We have a comidian clinic set up in our office (average about 80 pts a month) and do bill for the 99211 when our nurses dictation meets the above criteria that posted in this and above guidelines. Usually Blood pressure results, a short statement on what the pt was counseled on (example: home testing, diet, afib and notes the time spent on counseling", Taking blood pressure, discussions on diet, bleeding hx since last seeing.... are not included in 85610. This is supported in the CPT, and most payer policy including Noridian and Medicare.
 
I am in agreement with Debra on this topic. The 85610 has a brief history (obtaining vitals) and exam component as part of the procedure as the global status code is XXX. Per the CMS guidelines in the NCCI Coding Policy Manual, General Coding Policies, Chapter 1. (eff. Jan. 1, 2014)

This E&M service may be related to the same diagnosis necessitating performance of the ?XXX? procedure but cannot include any work inherent in the ?XXX? procedure, supervision of others performing the ?XXX? procedure, or time for interpreting the result of the ?XXX? procedure. - CMS

Novitas-An evaluation and management (E/M) service (99211) would be allowable if it is determined that the patient's medication needs adjustment, the INR is not therapeutic, or if the patient has symptoms that need to be addressed.

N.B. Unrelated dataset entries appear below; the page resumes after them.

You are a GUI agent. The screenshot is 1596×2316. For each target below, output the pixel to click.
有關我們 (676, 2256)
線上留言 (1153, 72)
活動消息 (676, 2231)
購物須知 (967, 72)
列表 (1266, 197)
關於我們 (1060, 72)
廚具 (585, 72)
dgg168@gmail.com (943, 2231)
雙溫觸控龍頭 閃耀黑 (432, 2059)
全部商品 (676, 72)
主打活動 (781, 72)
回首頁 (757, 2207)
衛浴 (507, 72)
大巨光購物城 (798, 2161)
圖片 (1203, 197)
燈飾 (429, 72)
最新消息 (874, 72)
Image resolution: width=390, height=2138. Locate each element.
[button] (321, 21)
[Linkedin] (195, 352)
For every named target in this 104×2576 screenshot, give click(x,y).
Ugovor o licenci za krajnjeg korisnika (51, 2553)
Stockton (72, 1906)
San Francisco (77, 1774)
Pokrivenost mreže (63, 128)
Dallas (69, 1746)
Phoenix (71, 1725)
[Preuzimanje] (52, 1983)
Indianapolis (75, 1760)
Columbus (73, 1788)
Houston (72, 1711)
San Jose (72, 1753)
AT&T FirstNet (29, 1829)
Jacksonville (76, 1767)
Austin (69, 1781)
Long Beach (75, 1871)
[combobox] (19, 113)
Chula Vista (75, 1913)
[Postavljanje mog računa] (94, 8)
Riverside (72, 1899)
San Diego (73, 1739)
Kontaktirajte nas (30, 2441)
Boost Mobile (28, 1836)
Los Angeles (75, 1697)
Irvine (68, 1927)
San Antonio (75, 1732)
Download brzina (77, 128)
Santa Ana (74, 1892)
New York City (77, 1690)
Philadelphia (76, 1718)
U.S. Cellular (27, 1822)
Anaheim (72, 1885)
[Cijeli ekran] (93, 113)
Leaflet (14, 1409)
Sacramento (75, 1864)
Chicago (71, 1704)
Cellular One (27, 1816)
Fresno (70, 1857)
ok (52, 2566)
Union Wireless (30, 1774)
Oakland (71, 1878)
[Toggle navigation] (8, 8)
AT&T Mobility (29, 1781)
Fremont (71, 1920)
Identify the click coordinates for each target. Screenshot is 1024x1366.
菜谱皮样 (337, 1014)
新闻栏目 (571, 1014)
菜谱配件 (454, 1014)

The billing of an E/M service in addition to obtaining the clinical specimen (phlebotomy or finger stick) is not medically reasonable and necessary if the following conditions are met:

If the INR is within the therapeutic range, and

1. the documentation does not support a need for adjustment of warfarin dosage, or
2. the documentation does not support that the patient is symptomatic, or
3. the documentation does not support the presence of a new medical co-morbidity or dietary change.
Rather, information may be relayed to the beneficiary telephonically, and there is no need for a face-to-face E/M service.

http://www.novitas-solutions.com/webcenter

Noridian "might" allow it per their guidelines. This would need to be a facility decision to allow billing for nursing work prior to an INR check performed in the office.